Effect of novel impact hydroforming technology on the formability of Al alloys

Abstract

Abstract Currently, Aluminium (Al) alloys are increasingly used in the aerospace and automobile industries because of their outstanding properties such as lightweight and corrosion resistance properties. On the other hand, the applications of these materials are limited due to their poor formability especially at room temperature. Although hydroforming technology is one of the technique used to improve the formability of Al alloys, it still cannot fulfil the requirements of designers and manufacturers to form thin-walled complex shaped components. It has been found that high-speed forming is able to improve the formability of lightweight metals at room temperature.
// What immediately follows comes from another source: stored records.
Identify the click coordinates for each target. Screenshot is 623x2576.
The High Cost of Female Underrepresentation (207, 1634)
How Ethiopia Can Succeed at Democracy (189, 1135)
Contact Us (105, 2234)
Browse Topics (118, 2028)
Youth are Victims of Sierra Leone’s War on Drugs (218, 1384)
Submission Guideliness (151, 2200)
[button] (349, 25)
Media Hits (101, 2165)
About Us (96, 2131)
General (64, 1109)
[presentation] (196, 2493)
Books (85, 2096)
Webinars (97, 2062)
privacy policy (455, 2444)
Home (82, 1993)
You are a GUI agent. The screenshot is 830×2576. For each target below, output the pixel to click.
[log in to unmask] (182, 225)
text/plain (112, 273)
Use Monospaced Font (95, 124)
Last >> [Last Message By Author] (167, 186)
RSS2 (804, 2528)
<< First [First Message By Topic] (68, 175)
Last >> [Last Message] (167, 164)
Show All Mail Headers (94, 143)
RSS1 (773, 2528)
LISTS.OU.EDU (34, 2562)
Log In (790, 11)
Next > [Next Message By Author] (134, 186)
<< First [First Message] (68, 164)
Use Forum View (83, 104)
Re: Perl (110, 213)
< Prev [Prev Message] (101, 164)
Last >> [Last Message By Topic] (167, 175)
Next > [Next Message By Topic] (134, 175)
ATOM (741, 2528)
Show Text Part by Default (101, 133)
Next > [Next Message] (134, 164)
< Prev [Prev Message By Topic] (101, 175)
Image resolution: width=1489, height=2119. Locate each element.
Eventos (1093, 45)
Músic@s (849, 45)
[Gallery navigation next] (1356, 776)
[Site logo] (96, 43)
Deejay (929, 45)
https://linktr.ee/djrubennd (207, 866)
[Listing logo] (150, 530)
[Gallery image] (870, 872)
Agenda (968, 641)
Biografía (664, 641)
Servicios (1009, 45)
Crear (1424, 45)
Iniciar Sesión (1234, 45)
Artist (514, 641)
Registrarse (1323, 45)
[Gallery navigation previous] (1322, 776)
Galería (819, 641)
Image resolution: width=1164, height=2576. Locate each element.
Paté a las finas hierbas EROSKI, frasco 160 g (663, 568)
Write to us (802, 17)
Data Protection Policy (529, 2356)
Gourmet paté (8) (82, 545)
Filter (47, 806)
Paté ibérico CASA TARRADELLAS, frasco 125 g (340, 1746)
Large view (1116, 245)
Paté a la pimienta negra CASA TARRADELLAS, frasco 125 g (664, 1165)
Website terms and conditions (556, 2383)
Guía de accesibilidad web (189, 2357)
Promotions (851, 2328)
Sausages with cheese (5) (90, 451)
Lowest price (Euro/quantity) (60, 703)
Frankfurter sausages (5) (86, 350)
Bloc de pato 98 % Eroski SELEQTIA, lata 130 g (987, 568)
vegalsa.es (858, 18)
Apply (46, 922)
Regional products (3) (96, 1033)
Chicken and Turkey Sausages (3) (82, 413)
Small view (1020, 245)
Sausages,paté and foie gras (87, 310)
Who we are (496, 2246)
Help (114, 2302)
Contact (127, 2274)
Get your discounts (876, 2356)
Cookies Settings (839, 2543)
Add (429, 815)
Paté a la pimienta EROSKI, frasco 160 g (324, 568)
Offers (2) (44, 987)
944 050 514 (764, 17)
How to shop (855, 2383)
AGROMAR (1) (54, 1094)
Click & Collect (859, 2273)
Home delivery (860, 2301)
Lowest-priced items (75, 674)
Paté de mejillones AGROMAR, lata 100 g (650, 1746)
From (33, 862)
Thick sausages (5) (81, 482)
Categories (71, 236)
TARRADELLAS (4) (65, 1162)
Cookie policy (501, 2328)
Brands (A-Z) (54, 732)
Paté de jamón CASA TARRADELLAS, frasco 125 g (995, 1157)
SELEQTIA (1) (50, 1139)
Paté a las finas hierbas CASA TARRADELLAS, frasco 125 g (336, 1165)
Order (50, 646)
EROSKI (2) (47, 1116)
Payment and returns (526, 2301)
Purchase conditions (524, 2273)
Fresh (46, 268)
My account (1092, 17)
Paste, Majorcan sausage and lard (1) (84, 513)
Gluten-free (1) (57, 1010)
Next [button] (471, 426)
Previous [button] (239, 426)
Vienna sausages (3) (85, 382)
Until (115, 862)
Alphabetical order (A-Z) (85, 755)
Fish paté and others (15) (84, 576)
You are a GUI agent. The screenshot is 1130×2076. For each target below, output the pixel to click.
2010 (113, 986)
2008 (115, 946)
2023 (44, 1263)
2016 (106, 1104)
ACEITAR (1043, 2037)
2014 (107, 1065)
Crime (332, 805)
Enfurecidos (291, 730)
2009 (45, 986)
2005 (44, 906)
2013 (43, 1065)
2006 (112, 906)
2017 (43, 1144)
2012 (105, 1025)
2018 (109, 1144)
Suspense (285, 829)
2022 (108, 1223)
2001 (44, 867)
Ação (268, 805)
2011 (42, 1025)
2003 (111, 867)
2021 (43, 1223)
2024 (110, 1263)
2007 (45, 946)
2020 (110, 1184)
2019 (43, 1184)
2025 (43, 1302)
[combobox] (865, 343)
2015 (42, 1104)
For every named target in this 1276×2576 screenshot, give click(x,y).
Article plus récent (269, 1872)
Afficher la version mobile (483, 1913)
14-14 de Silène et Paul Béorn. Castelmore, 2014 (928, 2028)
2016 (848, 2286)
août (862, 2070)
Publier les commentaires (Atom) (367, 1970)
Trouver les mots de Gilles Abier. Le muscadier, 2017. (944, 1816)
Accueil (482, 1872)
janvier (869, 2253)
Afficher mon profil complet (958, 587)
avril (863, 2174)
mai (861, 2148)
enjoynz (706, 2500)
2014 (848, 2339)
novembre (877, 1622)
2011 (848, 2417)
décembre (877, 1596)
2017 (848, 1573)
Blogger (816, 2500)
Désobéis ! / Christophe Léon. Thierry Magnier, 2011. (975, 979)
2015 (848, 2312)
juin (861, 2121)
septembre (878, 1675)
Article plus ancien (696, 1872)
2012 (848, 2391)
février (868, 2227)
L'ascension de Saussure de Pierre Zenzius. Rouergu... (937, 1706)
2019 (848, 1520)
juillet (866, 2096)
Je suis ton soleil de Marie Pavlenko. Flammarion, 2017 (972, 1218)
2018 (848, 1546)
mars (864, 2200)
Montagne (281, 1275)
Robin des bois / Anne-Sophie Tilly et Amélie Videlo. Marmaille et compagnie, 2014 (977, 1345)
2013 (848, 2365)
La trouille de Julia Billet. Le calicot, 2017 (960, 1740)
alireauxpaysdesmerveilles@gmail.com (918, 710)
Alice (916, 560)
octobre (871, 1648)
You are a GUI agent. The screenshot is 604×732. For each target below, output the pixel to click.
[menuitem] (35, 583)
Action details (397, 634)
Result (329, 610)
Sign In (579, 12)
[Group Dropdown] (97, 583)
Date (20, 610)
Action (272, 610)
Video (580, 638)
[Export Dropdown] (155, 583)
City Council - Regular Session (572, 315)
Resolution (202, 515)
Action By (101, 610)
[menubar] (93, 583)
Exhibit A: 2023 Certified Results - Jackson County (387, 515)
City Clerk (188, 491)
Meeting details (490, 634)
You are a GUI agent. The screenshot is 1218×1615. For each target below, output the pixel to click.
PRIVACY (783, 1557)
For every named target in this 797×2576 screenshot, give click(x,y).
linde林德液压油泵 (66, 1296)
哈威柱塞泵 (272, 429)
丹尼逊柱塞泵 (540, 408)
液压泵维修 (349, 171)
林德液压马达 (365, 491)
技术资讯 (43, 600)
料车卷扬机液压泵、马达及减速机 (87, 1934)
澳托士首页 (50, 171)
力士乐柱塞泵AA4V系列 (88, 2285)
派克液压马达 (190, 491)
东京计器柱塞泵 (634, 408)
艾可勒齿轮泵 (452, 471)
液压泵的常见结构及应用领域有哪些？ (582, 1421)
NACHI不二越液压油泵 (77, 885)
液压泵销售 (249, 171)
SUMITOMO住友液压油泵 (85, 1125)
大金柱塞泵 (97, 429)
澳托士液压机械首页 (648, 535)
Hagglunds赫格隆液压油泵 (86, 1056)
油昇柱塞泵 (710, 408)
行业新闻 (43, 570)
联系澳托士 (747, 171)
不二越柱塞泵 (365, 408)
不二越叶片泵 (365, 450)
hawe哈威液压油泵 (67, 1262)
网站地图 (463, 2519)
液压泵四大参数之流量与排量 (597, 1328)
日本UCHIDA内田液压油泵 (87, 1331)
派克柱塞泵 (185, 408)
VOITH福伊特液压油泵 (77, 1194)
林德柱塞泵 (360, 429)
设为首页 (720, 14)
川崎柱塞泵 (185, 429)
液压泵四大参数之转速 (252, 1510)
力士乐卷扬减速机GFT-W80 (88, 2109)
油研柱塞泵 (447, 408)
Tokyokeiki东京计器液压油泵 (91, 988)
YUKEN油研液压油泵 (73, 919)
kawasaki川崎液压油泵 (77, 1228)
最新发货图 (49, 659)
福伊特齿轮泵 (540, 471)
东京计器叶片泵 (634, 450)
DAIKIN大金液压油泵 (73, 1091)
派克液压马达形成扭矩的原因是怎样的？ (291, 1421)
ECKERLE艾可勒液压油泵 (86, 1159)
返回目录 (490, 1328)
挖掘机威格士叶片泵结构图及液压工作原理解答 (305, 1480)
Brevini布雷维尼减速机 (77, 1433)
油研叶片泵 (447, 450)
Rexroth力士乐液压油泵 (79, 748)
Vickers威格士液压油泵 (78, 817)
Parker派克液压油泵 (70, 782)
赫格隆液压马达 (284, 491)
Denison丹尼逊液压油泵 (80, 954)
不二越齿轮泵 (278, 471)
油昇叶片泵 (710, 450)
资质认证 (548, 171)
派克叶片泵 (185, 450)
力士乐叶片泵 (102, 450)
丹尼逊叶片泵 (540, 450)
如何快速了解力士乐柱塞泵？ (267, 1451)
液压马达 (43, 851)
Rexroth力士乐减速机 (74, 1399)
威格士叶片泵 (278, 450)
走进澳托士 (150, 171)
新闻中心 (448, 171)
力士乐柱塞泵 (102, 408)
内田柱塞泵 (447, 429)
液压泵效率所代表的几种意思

Thus, this investigation aims at investigating the effect of the novel technology called impact hydroforming (high-strain-rate forming) on the formability of Al alloys. Impact hydroforming (IHF) technology is proposed by combining the advantages of high-speed forming and hydroforming, and it was used to address the issues of quasi-static hydroforming. A high strain rate uniaxial tensile test was accomplished using Hopkinson tensile bar to investigate the effect of high strain rate on the formability of Al alloys. Thereafter, an IHF bulge experiment setup was developed by making use of a light gas gun which can accelerate the projectile up to 300m/s. The results show that the ductility and the formability of the Al alloy increased under high strain rate conditions, which means that the high-speed forming which is the basics of IHF technology is an appropriate method to improve the formability of Al alloys and form complex shape components.